▸ Task prompt
Scan the lines below for the word "agent". Copy each line you find it in.

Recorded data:
===============

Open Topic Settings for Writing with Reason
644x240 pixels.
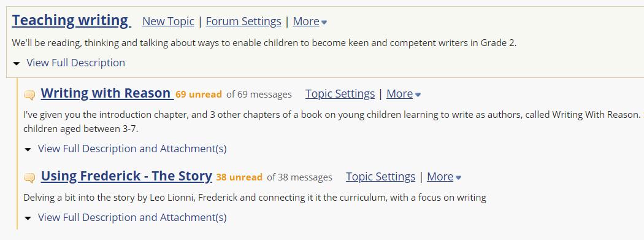pos(340,94)
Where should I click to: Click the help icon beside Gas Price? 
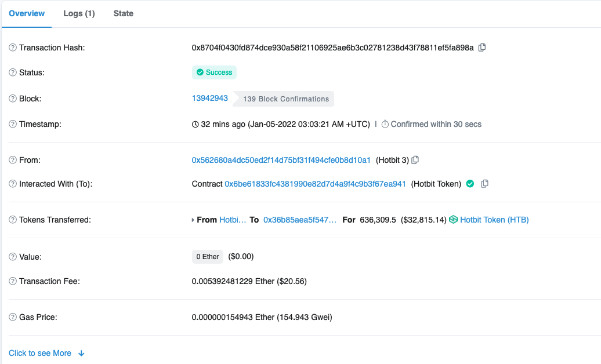(x=13, y=317)
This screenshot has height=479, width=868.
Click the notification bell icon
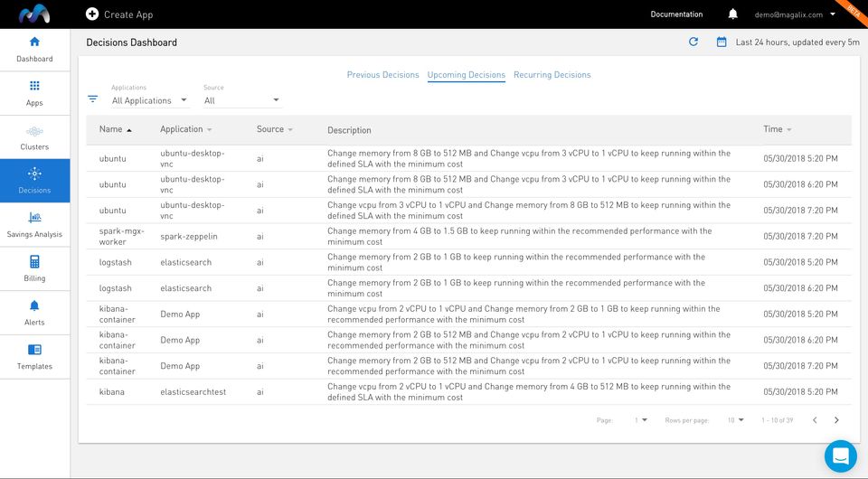[x=732, y=14]
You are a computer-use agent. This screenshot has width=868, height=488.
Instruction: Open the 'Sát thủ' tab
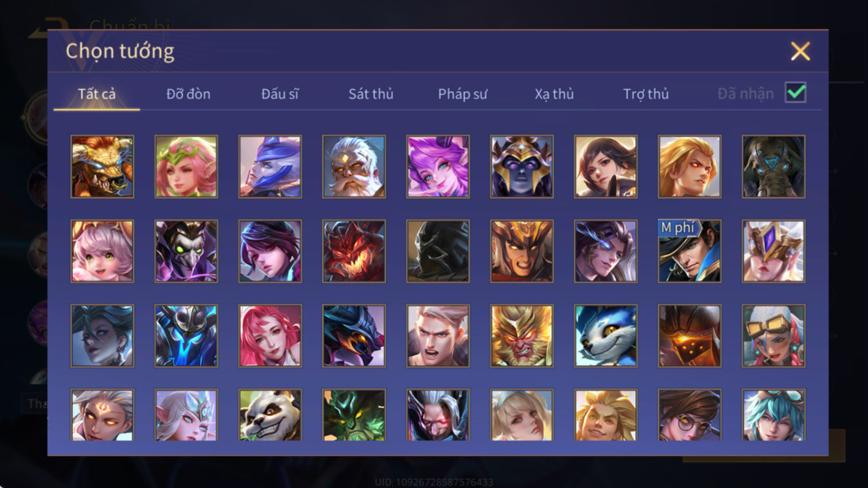371,94
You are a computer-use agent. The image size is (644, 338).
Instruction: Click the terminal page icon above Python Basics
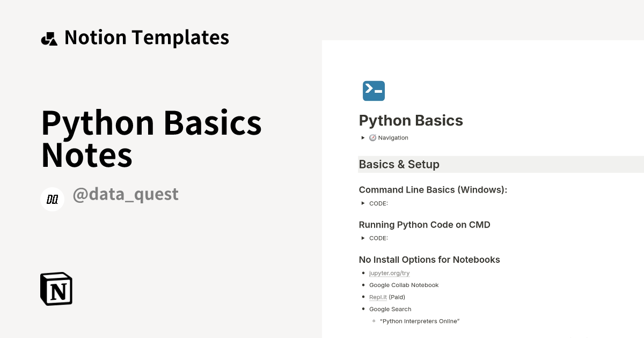pyautogui.click(x=374, y=91)
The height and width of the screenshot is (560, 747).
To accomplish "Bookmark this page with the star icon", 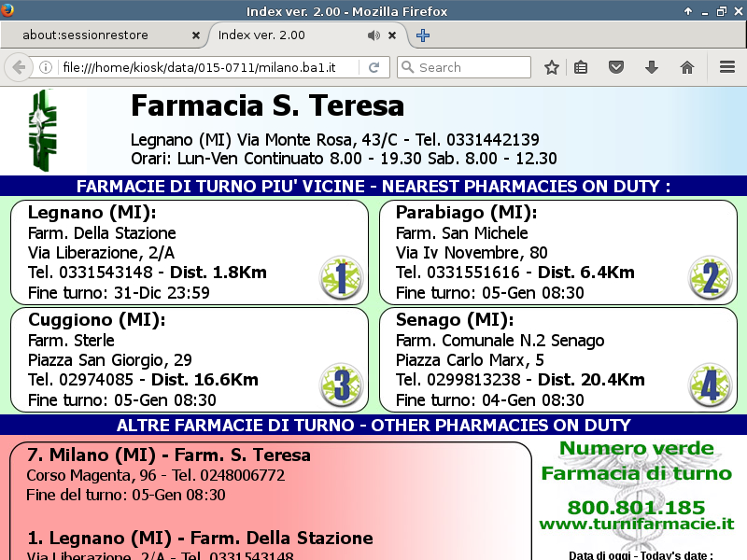I will click(x=552, y=67).
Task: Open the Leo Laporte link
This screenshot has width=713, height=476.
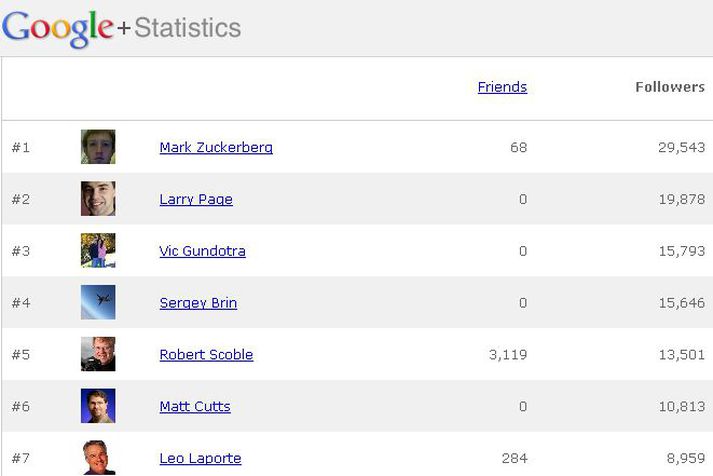Action: click(x=201, y=458)
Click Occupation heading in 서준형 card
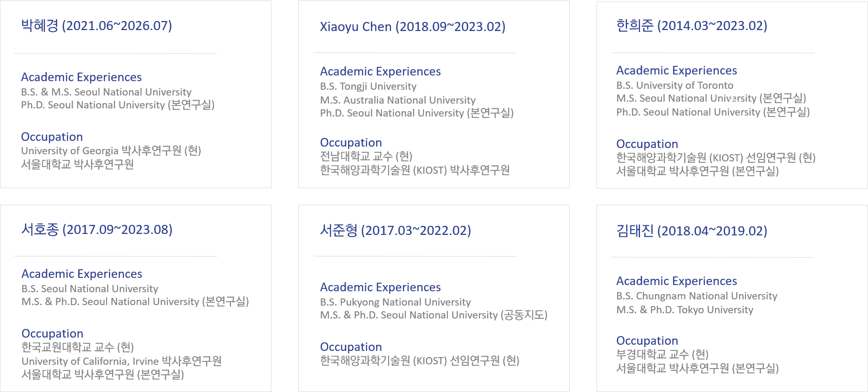This screenshot has width=868, height=392. 351,347
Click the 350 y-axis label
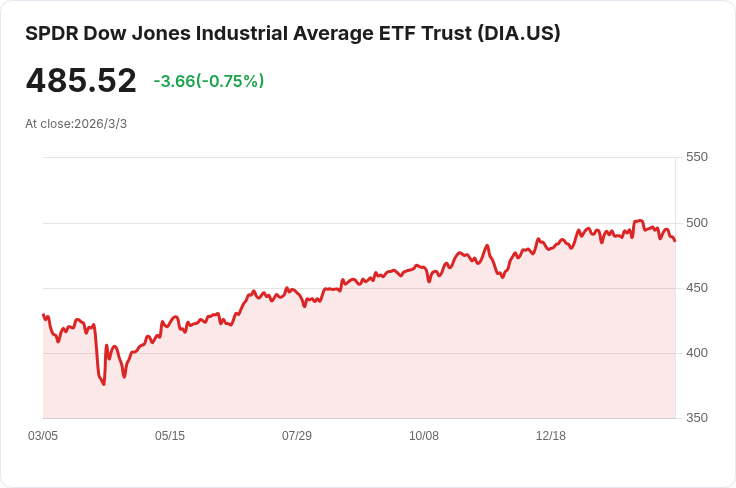 (x=697, y=418)
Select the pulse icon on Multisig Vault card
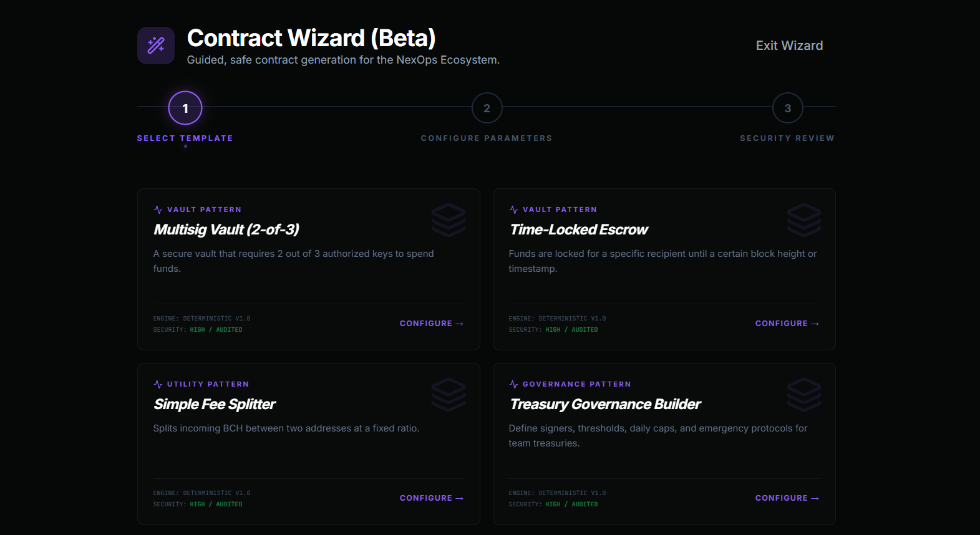This screenshot has width=980, height=535. 157,209
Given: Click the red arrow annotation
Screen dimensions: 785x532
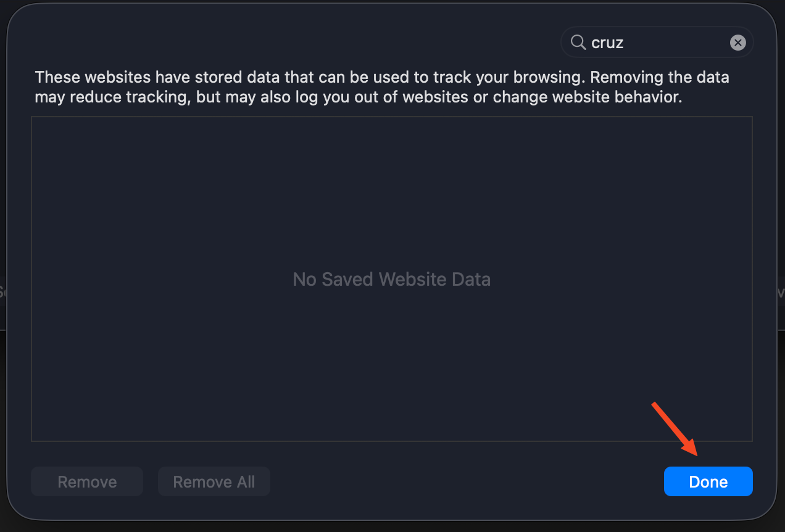Looking at the screenshot, I should 675,428.
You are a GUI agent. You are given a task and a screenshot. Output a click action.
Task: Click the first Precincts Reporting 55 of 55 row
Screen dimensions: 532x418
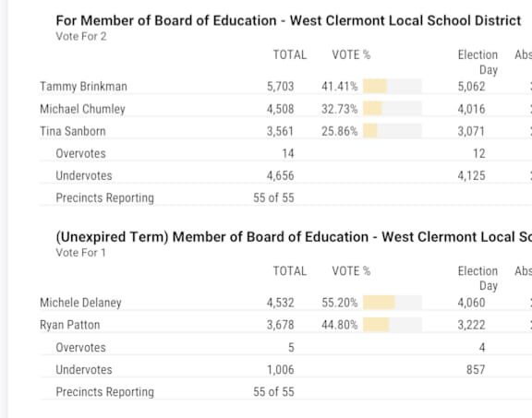[285, 198]
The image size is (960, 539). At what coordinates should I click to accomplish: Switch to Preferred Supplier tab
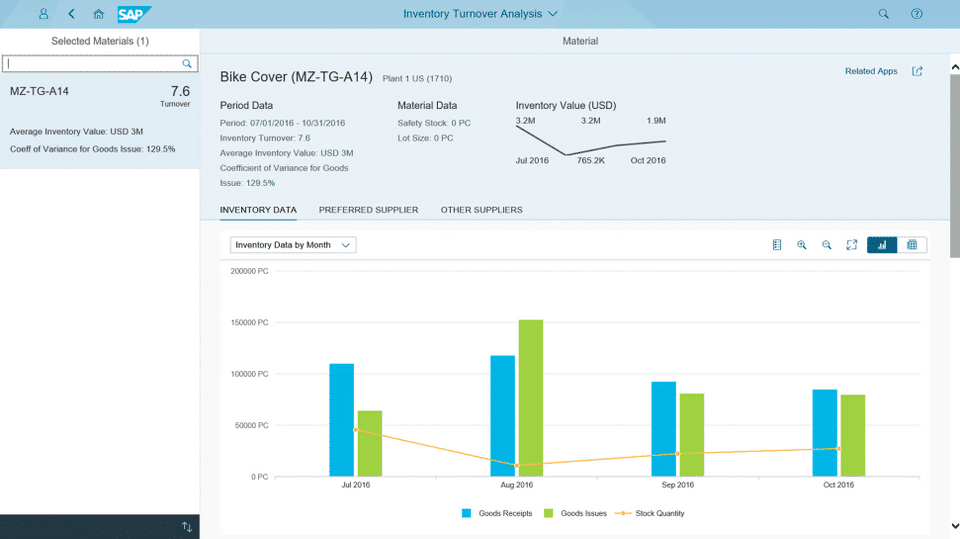click(x=368, y=210)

===============

▸ Response for this exercise
You are a computer-use agent. This screenshot has width=868, height=488.
You are a computer-use agent. The image size is (644, 338).
You are a GUI agent. You are given a task and a screenshot. Output a click action.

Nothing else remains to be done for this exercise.